The closes I've come is below.
mydata <- tibble(var1 = factor(c("a", "b", "c", "c", "b")),
var2 = factor(c("Yes", "No", "Yes", "Yes", "No")),
var3 = factor(c(1, 1, 1, 2, 2))) %>%
pivot_longer(cols = everything(),
names_to = "variable",
values_to = "measure") %>%
nest_by(variable) %>%
mutate(test_map = map2(data, data, table))
I feel like this is almost there but the resulting contingency tables include all factor levels instead of just the factor levels for the corresponding target variables (e.g. var1:var1, var1:var2, etc.)
mydata$test_map
$measure
a b c No Yes 1 2
a 1 0 0 0 0 0 0
b 0 2 0 0 0 0 0
c 0 0 2 0 0 0 0
No 0 0 0 0 0 0 0
Yes 0 0 0 0 0 0 0
1 0 0 0 0 0 0 0
2 0 0 0 0 0 0 0
$measure
a b c No Yes 1 2
a 0 0 0 0 0 0 0
b 0 0 0 0 0 0 0
c 0 0 0 0 0 0 0
No 0 0 0 2 0 0 0
Yes 0 0 0 0 3 0 0
1 0 0 0 0 0 0 0
2 0 0 0 0 0 0 0
$measure
a b c No Yes 1 2
a 0 0 0 0 0 0 0
b 0 0 0 0 0 0 0
c 0 0 0 0 0 0 0
No 0 0 0 0 0 0 0
Yes 0 0 0 0 0 0 0
1 0 0 0 0 0 3 0
2 0 0 0 0 0 0 2
CodePudding user response:
How about something like this:
library(tidyverse)
mydata <- tibble(var1 = factor(c("a", "b", "c", "c", "b")),
var2 = factor(c("Yes", "No", "Yes", "Yes", "No")),
var3 = factor(c(1, 1, 1, 2, 2)))
result <- full_join(tibble(name1 = colnames(mydata), id =1),
tibble(name2 = colnames(mydata), id =1),
by = "id") |>
mutate(tbl = map2(name1, name2, ~table(mydata[[.x]], mydata[[.y]]))) |>
select(-id) |>
pivot_wider(names_from = name2, values_from = tbl)
result
#> # A tibble: 3 x 4
#> name1 var1 var2 var3
#> <chr> <list> <list> <list>
#> 1 var1 <table [3 x 3]> <table [3 x 2]> <table [3 x 2]>
#> 2 var2 <table [2 x 3]> <table [2 x 2]> <table [2 x 2]>
#> 3 var3 <table [2 x 3]> <table [2 x 2]> <table [2 x 2]>
result$var1[1]
#> [[1]]
#>
#> a b c
#> a 1 0 0
#> b 0 2 0
#> c 0 0 2
CodePudding user response:
If you create a matrix of cross reference variables taken by pairs you're going to duplicate info. Also the diagonal tables are diagonals.
For example:
set.seed(42)
df = data.frame(var1= sample(c("yes","no"),50,T),
var2 = sample(c("big", "med", "small"), 50, T),
var3 = colors()[sample(4, 50, T)],
var4 = letters[sample(5,50,T)])
head(df)
#> var1 var2 var3 var4
#> 1 yes big white e
#> 2 yes med aliceblue a
#> 3 yes med antiquewhite a
#> 4 yes small antiquewhite1 b
#> 5 no small antiquewhite1 b
#> 6 no big aliceblue d
If you do not want diagonals and duplicated tables, you can create a list for each combination with combn
table
function is what creates the corssreference tables.
l <- combn(names(df),2, function(x)
as.data.frame(unclass(table(df[,x]))), simplify = F)
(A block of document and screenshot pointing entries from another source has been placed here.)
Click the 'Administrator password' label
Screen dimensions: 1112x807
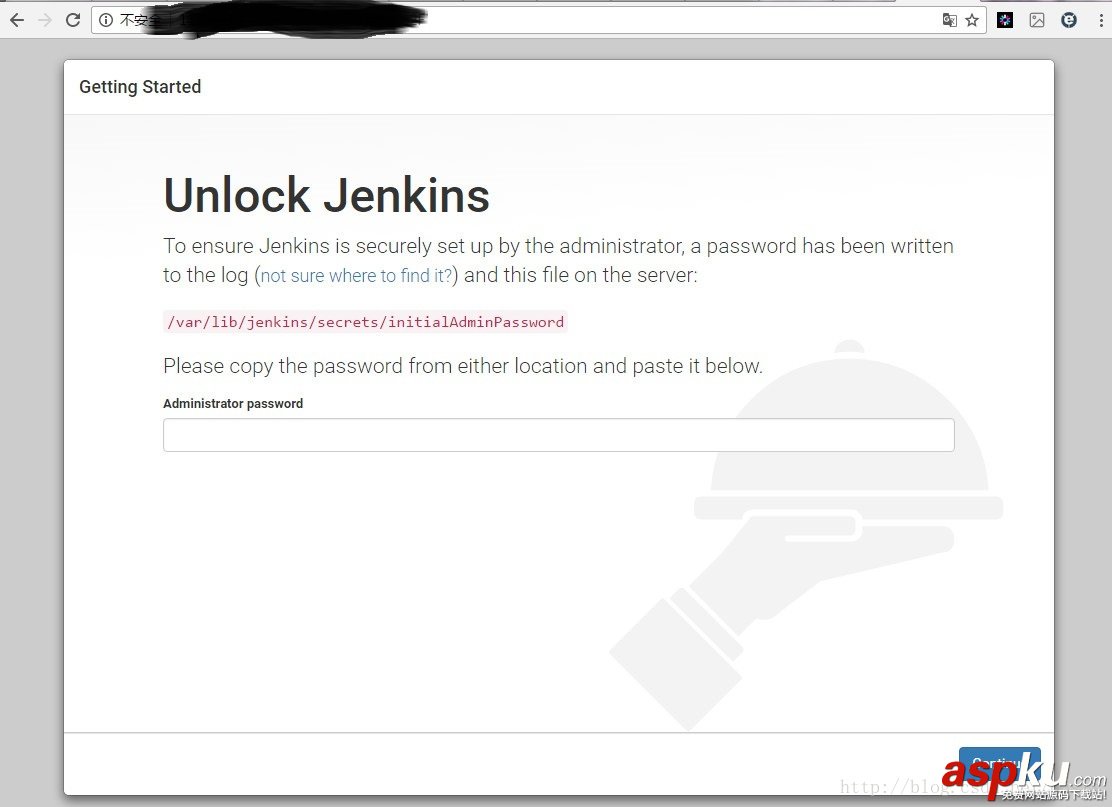coord(233,404)
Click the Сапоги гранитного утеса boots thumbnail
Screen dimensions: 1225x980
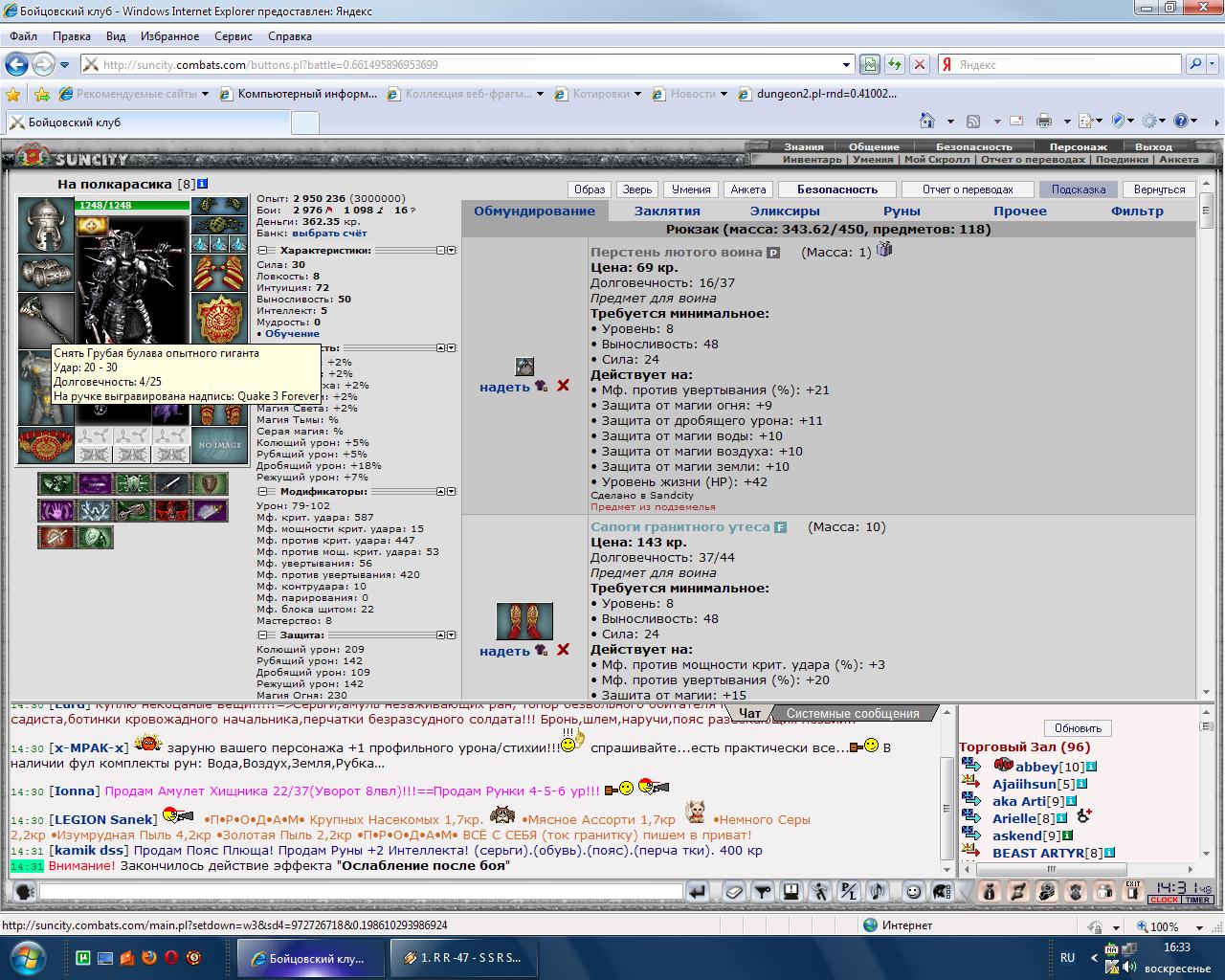(524, 621)
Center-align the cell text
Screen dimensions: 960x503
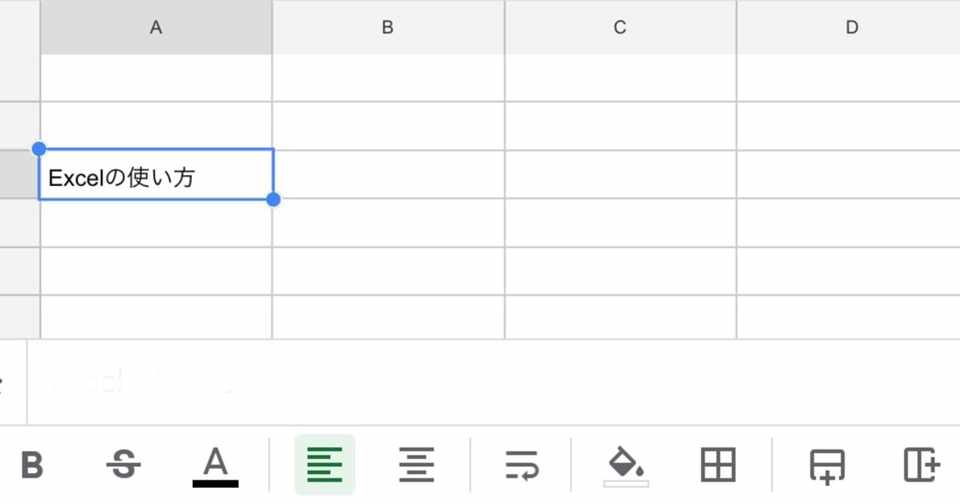416,465
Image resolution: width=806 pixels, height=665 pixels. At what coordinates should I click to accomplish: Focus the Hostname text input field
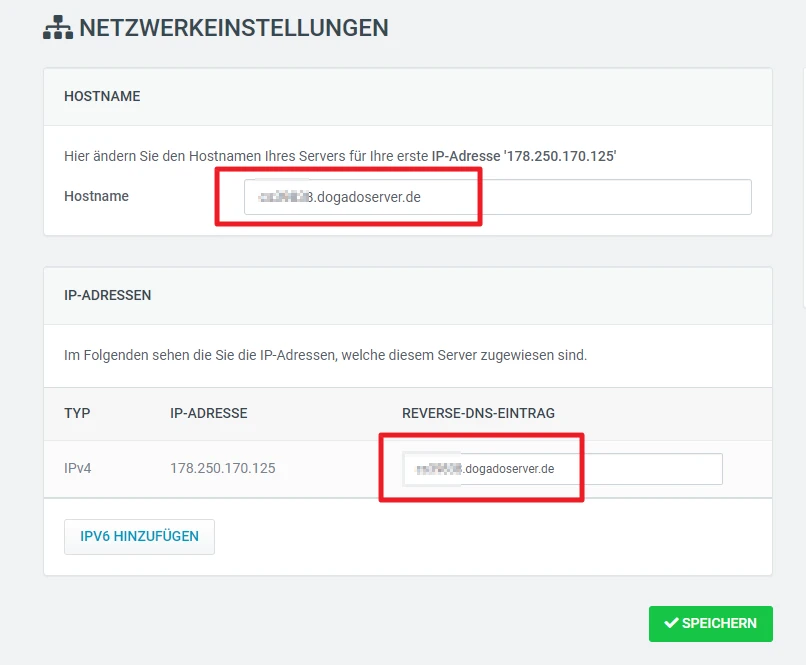click(600, 197)
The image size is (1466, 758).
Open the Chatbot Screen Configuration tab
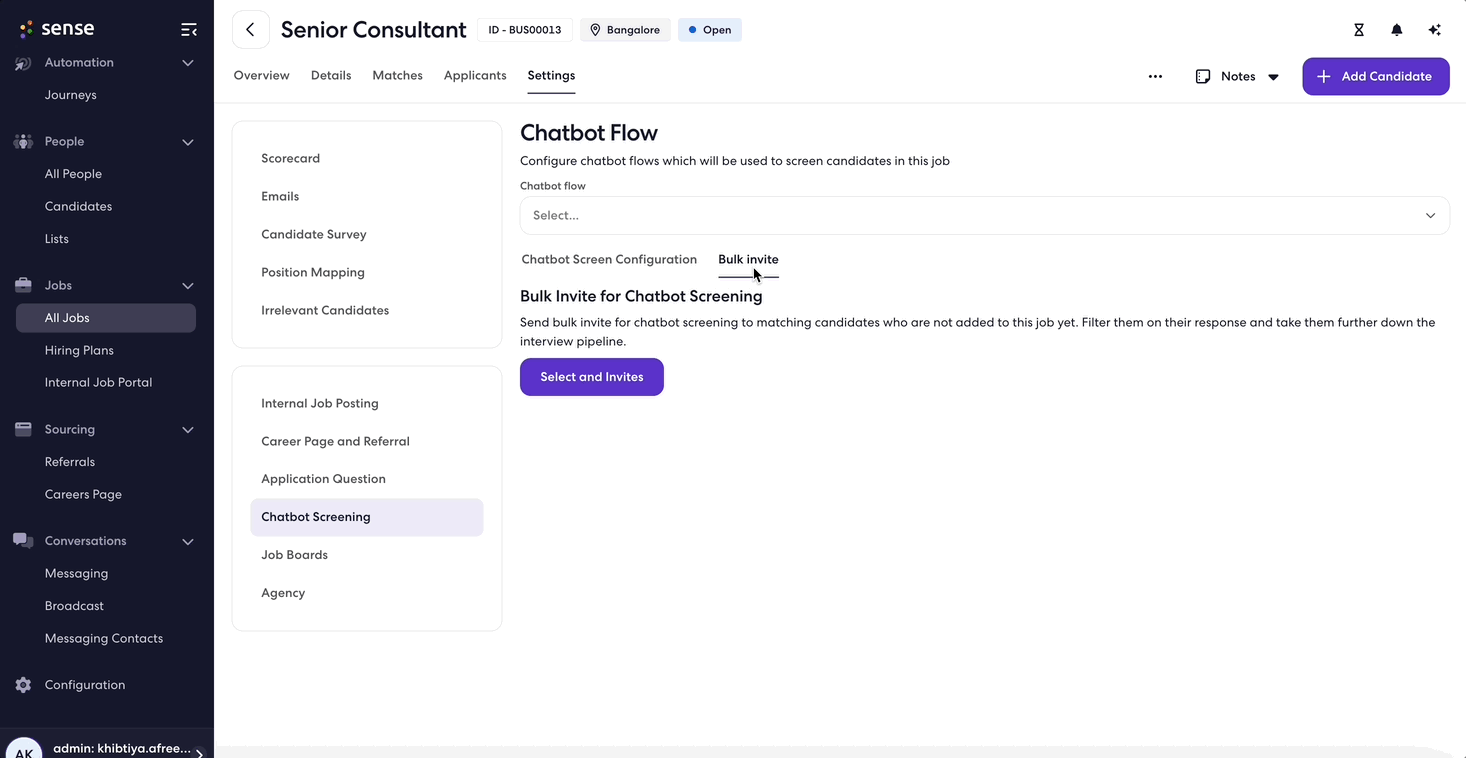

names(l) <- combn(names(df),2, paste, collapse="-", simplify = F)
l
#> $`var1-var2`
#> big med small
#> no 7 14 6
#> yes 12 7 4
#>
#> $`var1-var3`
#> aliceblue antiquewhite antiquewhite1 white
#> no 8 5 7 7
#> yes 4 6 3 10
#>
#> $`var1-var4`
#> a b c d e
#> no 6 5 5 8 3
#> yes 4 9 3 4 3
#>
#> $`var2-var3`
#> aliceblue antiquewhite antiquewhite1 white
#> big 7 5 2 5
#> med 3 3 6 9
#> small 2 3 2 3
#>
#> $`var2-var4`
#> a b c d e
#> big 1 7 4 4 3
#> med 5 4 2 7 3
#> small 4 3 2 1 0
#>
#> $`var3-var4`
#> a b c d e
#> aliceblue 5 1 2 3 1
#> antiquewhite 3 2 3 1 2
#> antiquewhite1 0 3 1 6 0
#> white 2 8 2 2 3
Nevertheless if you want the full matrix you can use apply
with expand.grid
. Tables in the lower triangle will be the same but transposed:
l <- apply(expand.grid(names(df),names(df)),1,function(x)
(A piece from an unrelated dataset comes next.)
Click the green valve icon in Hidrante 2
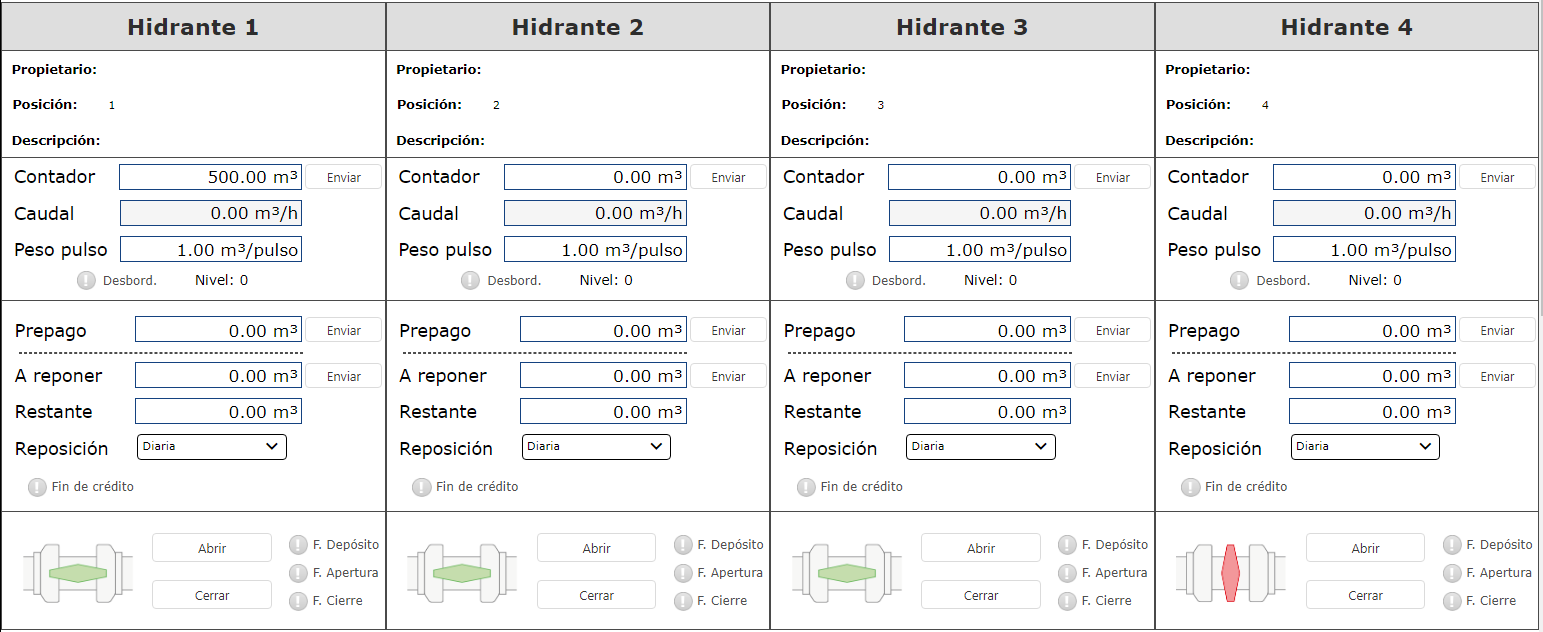Screen dimensions: 1543x632 [461, 573]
as.data.frame(unclass(table(df[,x]))), simplify = F)
names(l) <- apply(expand.grid(names(df),names(df)), 1, paste, collapse = "-")
l
l
#> $`var1-var1`
#> no yes
#> no 27 0
#> yes 0 23
#>
#> $`var2-var1`
#> no yes
#> big 7 12
#> med 14 7
#> small 6 4 ......
Finally if you want nested tibbles you can do:
l <- apply(expand.grid(names(df),names(df)),1,function(x)
tibble::as.tibble(unclass(table(df[,x]))), simplify = F)
tbl <- tibble::tibble(!!!split(l, rep(1:4,4)))
rownames(tbl)<-names(df)
#> Warning: Setting row names on a tibble is deprecated.
colnames(tbl)<-names(df)
tbl
#> # A tibble: 4 × 4
#> var1 var2 var3 var4
#> * <named list> <named list> <named list> <named list>
#> 1 <df [2 × 2]> <df [3 × 2]> <df [4 × 2]> <df [5 × 2]>
#> 2 <df [2 × 3]> <df [3 × 3]> <df [4 × 3]> <df [5 × 3]>
#> 3 <df [2 × 4]> <df [3 × 4]> <df [4 × 4]> <df [5 × 4]>
#> 4 <df [2 × 5]> <df [3 × 5]> <df [4 × 5]> <df [5 × 5]>
But row names appears to be not allowed anymore.